Outro fator que fez o Império perder apoio, foi o descontentamento dos militares (Questão Militar).  A “questão militar” começou com a conscientização, pelos militares, de sua importância. Isso começou depois da Guerra do Paraguai. Antes, os militares eram considerados em segundo plano diante dos civis. A partir de então, os militares começaram a manifestar insatisfação pelo tratamento que recebiam do Império. Com a liderança de Benjamin Constant, que era partidário dos ideais republicanos e positivistas, um grupo de oficiais começava a tornar público as insatisfações militares e juntou-se às causas republicanas. Muitos incidentes ocorriam entre o Império e os militares, pois a estes era proibido qualquer pronunciamento público. Os incidentes acabaram envolvendo chefes militares importantes como o Visconde de Pelotas e o Marechal Deodoro da Fonseca. Tudo isso ia favorecendo a difusão do ideal republicano, agora também já no meio militar.

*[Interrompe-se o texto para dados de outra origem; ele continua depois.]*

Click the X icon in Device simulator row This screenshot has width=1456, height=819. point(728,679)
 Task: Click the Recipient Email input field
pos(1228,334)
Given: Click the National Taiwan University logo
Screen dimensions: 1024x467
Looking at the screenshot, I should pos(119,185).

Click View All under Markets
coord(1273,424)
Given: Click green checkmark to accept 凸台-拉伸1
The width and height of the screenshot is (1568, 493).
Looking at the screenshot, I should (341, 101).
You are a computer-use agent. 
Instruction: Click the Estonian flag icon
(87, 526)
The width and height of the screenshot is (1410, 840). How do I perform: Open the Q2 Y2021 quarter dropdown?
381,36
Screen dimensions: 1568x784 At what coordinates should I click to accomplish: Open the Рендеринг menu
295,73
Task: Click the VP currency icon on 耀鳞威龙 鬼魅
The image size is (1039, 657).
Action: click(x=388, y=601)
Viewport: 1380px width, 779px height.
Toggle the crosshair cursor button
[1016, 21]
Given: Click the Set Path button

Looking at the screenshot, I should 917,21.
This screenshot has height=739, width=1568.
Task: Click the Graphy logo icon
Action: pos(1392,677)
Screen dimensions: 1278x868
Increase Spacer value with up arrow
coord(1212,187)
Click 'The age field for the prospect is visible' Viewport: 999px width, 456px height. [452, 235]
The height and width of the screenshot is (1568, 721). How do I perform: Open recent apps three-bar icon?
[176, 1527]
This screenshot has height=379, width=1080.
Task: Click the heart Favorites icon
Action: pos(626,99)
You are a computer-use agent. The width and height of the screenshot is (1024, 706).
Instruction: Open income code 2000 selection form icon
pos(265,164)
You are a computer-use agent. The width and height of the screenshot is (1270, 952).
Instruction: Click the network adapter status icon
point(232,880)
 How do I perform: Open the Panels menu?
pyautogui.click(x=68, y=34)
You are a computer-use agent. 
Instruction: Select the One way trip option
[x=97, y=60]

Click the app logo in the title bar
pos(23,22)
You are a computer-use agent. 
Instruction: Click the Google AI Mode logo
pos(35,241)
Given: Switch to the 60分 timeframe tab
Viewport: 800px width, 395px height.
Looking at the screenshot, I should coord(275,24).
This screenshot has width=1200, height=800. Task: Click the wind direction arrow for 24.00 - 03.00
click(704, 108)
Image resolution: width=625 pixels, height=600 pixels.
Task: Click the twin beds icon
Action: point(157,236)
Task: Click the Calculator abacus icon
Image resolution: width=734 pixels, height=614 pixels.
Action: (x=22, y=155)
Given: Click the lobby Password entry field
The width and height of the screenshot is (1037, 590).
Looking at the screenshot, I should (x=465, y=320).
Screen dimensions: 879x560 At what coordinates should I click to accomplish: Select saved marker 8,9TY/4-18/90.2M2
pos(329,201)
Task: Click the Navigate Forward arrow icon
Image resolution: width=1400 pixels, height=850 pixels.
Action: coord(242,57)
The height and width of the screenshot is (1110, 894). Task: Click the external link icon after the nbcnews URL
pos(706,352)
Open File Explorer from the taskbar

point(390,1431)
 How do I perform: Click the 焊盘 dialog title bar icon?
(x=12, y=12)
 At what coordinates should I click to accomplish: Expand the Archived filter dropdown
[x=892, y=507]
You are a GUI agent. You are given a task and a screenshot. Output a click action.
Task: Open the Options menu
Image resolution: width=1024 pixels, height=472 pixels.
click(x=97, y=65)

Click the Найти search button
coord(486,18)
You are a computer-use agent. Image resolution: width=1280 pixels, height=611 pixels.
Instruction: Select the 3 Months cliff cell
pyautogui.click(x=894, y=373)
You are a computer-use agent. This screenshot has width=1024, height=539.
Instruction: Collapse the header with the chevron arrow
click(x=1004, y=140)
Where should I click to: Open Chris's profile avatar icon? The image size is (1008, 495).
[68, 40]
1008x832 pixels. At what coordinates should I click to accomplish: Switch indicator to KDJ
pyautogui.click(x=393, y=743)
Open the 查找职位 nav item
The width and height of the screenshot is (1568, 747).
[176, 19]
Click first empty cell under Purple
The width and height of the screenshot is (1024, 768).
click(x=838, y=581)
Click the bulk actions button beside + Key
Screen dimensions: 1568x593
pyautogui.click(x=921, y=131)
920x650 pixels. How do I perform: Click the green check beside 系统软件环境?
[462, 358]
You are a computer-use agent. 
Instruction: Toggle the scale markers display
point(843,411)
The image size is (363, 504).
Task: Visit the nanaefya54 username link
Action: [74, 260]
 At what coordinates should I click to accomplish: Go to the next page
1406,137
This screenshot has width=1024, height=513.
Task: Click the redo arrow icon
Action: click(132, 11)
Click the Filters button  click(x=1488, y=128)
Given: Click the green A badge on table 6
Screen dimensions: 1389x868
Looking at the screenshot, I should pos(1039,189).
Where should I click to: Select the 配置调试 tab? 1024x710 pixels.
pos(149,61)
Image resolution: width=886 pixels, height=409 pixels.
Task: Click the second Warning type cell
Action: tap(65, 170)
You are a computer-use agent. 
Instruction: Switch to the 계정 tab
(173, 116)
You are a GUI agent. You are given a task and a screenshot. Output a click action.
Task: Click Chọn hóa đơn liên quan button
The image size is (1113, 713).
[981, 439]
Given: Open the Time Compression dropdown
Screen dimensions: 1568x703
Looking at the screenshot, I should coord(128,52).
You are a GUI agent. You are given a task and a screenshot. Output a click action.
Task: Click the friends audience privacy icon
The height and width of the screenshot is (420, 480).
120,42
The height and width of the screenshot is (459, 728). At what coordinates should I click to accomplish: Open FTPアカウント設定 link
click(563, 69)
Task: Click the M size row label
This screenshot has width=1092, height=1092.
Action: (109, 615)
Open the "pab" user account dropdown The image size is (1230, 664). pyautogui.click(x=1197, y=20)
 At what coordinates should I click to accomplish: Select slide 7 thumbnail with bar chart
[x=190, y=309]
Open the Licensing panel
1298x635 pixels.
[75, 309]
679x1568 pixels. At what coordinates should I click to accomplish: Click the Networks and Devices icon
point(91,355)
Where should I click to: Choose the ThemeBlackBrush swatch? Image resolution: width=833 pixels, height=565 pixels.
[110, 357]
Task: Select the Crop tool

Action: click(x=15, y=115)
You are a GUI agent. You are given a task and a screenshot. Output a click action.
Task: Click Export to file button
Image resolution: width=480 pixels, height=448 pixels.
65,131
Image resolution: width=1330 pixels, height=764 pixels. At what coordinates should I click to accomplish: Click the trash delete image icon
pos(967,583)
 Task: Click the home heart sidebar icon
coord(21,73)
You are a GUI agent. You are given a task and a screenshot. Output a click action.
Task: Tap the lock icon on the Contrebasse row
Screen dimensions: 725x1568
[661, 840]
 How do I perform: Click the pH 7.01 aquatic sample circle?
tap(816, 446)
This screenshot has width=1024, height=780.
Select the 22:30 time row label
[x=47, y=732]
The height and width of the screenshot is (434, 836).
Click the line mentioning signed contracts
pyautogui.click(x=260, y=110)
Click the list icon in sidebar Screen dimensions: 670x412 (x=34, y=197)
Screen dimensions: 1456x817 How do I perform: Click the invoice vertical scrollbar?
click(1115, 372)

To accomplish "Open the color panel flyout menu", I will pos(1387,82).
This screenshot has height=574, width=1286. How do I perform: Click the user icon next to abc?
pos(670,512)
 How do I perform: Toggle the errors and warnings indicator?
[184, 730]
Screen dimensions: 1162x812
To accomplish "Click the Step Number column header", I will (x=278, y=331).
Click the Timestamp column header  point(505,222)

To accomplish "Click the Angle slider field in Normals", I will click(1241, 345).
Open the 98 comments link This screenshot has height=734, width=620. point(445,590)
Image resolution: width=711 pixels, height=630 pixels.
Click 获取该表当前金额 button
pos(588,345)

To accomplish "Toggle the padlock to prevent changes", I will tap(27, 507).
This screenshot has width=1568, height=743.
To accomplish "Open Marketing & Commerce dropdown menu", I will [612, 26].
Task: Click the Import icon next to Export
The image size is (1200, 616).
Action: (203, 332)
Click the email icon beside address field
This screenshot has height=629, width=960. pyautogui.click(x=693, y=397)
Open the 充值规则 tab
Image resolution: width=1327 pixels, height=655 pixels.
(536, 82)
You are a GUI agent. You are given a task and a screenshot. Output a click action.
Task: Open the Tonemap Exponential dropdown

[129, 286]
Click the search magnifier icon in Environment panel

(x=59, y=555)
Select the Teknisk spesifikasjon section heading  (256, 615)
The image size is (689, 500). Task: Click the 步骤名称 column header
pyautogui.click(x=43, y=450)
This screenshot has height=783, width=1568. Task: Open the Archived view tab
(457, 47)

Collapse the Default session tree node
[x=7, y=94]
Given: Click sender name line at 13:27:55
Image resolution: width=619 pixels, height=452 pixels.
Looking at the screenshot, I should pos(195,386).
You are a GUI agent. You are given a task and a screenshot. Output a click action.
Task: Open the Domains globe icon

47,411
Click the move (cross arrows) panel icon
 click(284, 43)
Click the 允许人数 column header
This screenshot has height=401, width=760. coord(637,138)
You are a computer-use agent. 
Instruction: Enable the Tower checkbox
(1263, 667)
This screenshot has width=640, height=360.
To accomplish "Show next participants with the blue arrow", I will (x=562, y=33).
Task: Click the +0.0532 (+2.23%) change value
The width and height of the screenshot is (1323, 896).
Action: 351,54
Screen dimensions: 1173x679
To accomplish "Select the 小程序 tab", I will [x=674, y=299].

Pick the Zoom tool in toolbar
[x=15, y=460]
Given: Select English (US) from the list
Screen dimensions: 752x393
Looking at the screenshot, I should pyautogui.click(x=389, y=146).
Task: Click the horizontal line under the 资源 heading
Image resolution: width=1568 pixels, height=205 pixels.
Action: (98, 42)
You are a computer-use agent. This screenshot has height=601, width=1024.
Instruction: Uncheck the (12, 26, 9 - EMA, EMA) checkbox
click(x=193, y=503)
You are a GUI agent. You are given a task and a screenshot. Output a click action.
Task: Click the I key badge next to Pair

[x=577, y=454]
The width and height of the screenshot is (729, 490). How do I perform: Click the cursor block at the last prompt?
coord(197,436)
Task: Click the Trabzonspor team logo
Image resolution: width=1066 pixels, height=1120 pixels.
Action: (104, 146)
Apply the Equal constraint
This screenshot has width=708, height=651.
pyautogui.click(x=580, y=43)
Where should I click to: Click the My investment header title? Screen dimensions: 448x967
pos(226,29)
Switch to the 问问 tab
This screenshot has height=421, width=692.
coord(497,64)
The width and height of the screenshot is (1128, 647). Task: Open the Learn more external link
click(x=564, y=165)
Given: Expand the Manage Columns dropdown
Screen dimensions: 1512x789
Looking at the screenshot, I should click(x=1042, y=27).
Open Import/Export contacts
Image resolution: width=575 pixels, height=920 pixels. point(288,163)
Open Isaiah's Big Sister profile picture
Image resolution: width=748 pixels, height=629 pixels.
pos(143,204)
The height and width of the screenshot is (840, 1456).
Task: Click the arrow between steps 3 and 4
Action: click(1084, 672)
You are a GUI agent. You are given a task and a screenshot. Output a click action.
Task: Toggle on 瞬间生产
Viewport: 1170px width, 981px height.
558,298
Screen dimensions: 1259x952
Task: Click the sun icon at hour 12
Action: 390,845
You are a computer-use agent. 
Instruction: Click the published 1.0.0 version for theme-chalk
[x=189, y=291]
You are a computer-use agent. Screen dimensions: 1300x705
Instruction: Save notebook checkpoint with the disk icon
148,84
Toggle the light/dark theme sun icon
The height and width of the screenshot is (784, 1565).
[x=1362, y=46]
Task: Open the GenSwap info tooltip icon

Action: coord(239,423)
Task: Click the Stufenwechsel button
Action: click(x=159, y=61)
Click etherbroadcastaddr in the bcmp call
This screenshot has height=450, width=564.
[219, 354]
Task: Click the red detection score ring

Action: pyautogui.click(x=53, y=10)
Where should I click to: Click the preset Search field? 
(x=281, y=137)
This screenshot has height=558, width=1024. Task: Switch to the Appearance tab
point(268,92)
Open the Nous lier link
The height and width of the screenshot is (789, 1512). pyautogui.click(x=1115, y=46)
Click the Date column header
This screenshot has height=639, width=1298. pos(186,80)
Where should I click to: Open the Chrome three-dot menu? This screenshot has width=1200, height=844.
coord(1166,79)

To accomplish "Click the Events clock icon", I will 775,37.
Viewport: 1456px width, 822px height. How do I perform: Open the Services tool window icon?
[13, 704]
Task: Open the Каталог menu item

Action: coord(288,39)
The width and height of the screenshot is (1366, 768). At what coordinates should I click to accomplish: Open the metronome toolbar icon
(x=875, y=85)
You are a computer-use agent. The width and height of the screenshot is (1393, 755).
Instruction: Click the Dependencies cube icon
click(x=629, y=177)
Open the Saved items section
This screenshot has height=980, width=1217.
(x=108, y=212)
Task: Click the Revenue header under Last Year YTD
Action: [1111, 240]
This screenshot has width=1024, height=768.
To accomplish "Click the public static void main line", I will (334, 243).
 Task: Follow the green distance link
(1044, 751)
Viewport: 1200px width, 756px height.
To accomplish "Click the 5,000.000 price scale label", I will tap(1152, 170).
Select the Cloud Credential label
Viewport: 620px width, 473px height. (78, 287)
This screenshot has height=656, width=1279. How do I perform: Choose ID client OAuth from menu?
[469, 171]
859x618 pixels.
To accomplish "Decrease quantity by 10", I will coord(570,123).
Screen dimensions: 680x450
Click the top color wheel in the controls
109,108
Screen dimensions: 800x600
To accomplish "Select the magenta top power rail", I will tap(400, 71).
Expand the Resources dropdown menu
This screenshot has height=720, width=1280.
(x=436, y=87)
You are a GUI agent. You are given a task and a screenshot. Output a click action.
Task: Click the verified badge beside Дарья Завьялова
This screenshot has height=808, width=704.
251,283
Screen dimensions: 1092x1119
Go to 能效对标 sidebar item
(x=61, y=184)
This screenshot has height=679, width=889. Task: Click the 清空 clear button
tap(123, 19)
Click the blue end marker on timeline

Estas duas Questões, não sendo exatamente fatores desencadeantes da Proclamação da República, foram demonstrativos ou efeitos do descompasso entre o Poder Civil e o Religioso, no caso da Questão Religiosa; e animosidades entre as Forças Armadas e o imperador, pelo tratamento do governo, o que facilitou a difusão das ideias republicanas e a influência do Positivismo, no caso da Questão Militar.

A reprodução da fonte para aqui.